### Quoted text
* BEGIN *

Chaoyang District is huge, and the places to buy fresh fruits and veggies in the district are numerous. So go back to Beijing’s roots and take a trip to a dedicated food market instead of a supermarket to stock up your kitchen. Small markets are located around the city, but the following are bigger than your average market and have unique twists that make them worth visiting if you happen to find yourself in the area or in need of their specific specialties.
1) Sanyuanli Market 三源里菜市场View In Map
This market is one long walkway with vendors on either side. Tucked away in the middle of Chaoyang, Sanyuanli is known to many Beijingers as a place where expats can go to find rare produce at better prices than import stores. Avocadoes almost never show up in regular Chinese markets, but they are widely sold at Sanyuanli. Asparagus, blueberries, strawberries, and sweet peppers stick around at this market when they disappear from the markets that sell only seasonal foods. Prices don’t beat import stores by much these days, but the produce is fresher at the market.
The other feature of this market is the availability of dairy products like cheese, butter and whipping cream, as well as other foreign products like cereal and cake mixes. Canned goods, sauces, and oils in Western and Chinese brands alike fill shelves in several stalls. Meat and fish are available, though some expats choose not to buy these even from a well-known place like this. Altogether, though, the wide selection and Western products make Sanyuanli the best one-stop market in Chaoyang, maybe in all of Beijing.

* END *

### Written task 1
Rewrite every line of the records, requests included, shifting each coordinate in the answers by -31. Leave the pictures out.
The market guide and the records come from separate, unrelated sources.

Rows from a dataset
* BEGIN *

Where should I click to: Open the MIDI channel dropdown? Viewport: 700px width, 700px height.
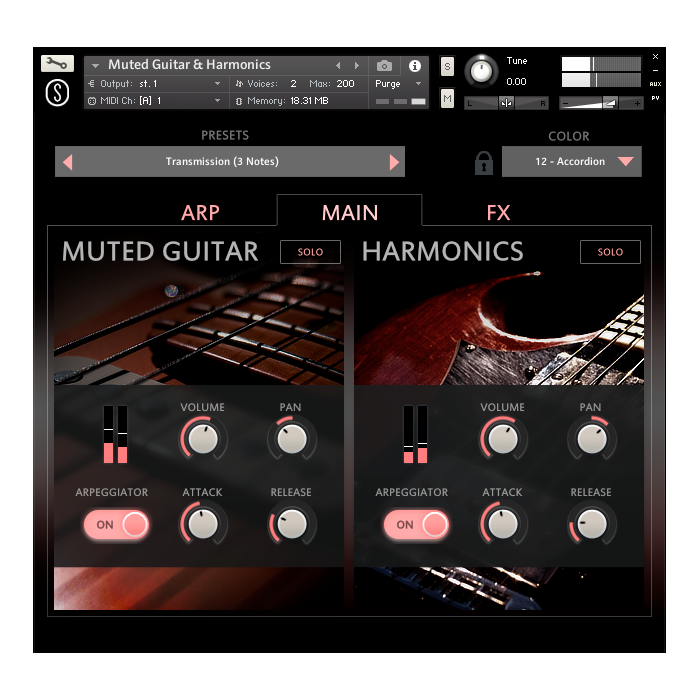155,101
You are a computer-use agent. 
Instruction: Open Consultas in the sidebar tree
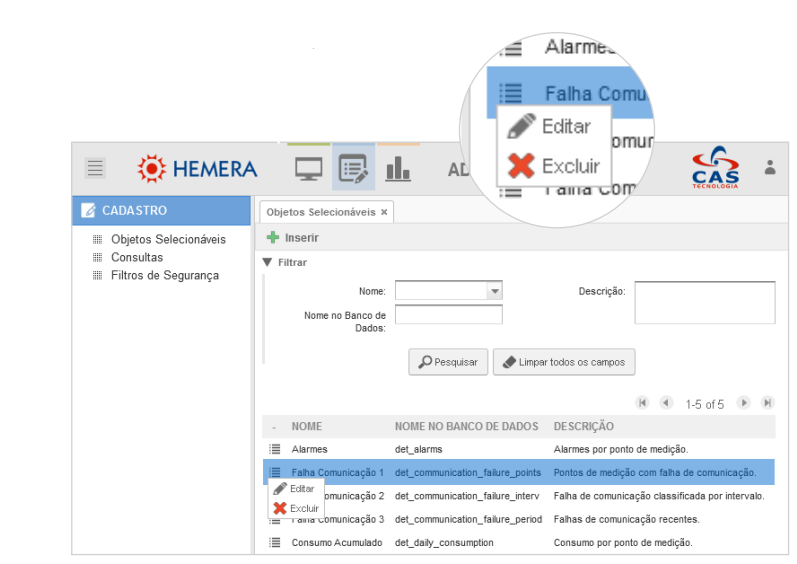137,257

* END *

### Written task 2
Answer these questions from the market guide:
(a) What is the physical layout of Sanyuanli Market?
(b) Which fruit almost never appears in regular Chinese markets but is widely sold at Sanyuanli?
(c) Which dairy products does Sanyuanli carry?

### Right answer 1
Where should I click to: Open the MIDI channel dropdown? Viewport: 700px width, 700px height.
124,70
You are a computer-use agent. 
Instruction: Open Consultas in the sidebar tree
106,226

### Right answer 2
(a) It is one long walkway with vendors on either side.
(b) Avocadoes.
(c) Cheese, butter and whipping cream.